Hpricot Strikes Back
My my. How the sensationalist press does carry on.
Peter Cooper: On an Hpricot vs Nokogiri benchmark, Nokogiri clocked in at 7 times faster at initially loading an XML document, 5 times faster at searching for content based on an XPath, and 1.62 times faster at searching for content via a CSS-based search. These are impressive results, since Hpricot was previously considered to be quite speedy itself.
I feel just awful (just supreeeeemely lousy) that these benchmarks were only good for four days. Nokogiri is no longer seven times faster than Hpricot.
And that means these guys have to go back through all their docs and promotional materials and… wow, what a job it’s going be. It’s just a tough situation, folks. My heart goes out to all the fine young lads who worked so hard to bring Hpricot down, only to discover, hey, boss, there she goes! Hpricot is strolling right along the boardwalk, smiling, waving, checking its watch, fit as a fiddle.
This fruit is tiny, shiny and can be spit-polished in a single weekend.
Before we get to the news… Here’s the XML those Nokogiri benchmarks are based on: sin.xml.
Someone help me here.
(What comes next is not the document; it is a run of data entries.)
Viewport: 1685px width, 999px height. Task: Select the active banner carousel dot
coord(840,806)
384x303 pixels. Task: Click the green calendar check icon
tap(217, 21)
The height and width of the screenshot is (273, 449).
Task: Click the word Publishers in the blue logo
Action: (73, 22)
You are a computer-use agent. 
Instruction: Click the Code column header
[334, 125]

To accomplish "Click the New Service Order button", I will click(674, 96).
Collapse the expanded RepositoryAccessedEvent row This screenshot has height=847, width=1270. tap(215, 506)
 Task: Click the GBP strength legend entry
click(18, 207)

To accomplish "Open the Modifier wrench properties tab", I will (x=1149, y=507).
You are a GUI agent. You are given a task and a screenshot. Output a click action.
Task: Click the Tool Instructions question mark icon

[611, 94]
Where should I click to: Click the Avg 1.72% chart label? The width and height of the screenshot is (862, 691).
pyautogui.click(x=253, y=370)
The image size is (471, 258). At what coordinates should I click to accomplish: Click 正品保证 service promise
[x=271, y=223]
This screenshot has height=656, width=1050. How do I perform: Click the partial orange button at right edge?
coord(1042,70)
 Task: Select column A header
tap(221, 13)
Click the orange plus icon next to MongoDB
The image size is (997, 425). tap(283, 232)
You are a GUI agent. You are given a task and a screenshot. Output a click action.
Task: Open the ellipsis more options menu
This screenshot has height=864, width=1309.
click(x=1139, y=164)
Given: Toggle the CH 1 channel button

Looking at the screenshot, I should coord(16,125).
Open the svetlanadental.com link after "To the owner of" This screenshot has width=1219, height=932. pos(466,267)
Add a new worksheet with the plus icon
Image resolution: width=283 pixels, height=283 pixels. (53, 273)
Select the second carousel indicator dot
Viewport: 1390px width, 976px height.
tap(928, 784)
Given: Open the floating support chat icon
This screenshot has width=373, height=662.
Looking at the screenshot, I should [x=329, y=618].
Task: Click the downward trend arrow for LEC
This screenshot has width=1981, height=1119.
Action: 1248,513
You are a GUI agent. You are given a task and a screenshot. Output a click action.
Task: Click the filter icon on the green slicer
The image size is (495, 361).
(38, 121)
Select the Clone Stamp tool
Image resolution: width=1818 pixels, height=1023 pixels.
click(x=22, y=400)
Am I reading that right? There are six XML tags in that whole file. Is this for reals? Six, right?
<location>
<refUrl>http://wikitravel.org/en/Singapore</refUrl>
<info>
<b>Singapore</b> is an island-state in Southeast
Asia, connected by bridges to Malaysia. Founded as a British trading colony
in 1819, since independence it has become one of the <b>world's
most prosperous countries</b> and sports the world's busiest
port. Combining the skyscrapers and subways of a <b>modern,
affluent city</b> with a medley of Chinese, Indian and Malay
influences and a <b>tropical climate</b>, with
tasty food, good shopping and a vibrant nightlife scene, this Garden City
makes a great stopover or springboard into the region.
</info>
</location>
This benchmark was linked all over the place last week. Does anyone look at this stuff?
Okay, great. Let’s battle!
Time for a new benchmark based on timeline.xml
from John Nunemaker’s libxml vs. hpricot stuff.
user system total real hpricot:doc 2.630000 0.030000 2.660000 ( 2.655527) hpricot2:doc 0.340000 0.000000 0.340000 ( 0.349340) nokogiri:doc 0.600000 0.020000 0.620000 ( 0.611570) user system total real hpricot:xpath 1.910000 0.000000 1.910000 ( 1.911496) hpricot2:xpath 0.890000 0.010000 0.900000 ( 0.897664) nokogiri:xpath 0.060000 0.000000 0.060000 ( 0.061546) user system total real hpricot:css 1.880000 0.000000 1.880000 ( 1.889301) hpricot2:css 0.680000 0.010000 0.690000 ( 0.677072) nokogiri:cssbenchmark.rb:77: [BUG] Bus Error ruby 1.8.6 (2007-09-24) [i686-darwin8.11.1]
Try it yourself with the hpricot-0.6.170 gem, which includes source code, so you’ll need a compiler.
This is only a rewrite of the parser, not the Ragel lexer. I’m actually surprised the XPath and CSS parser numbers are cut in half, basically, just by changing my object structures. I’ve just finished a new Ragel-based CSS selector parser which should cause those searches to drop dramatically. I am considering dropping XPath support this time.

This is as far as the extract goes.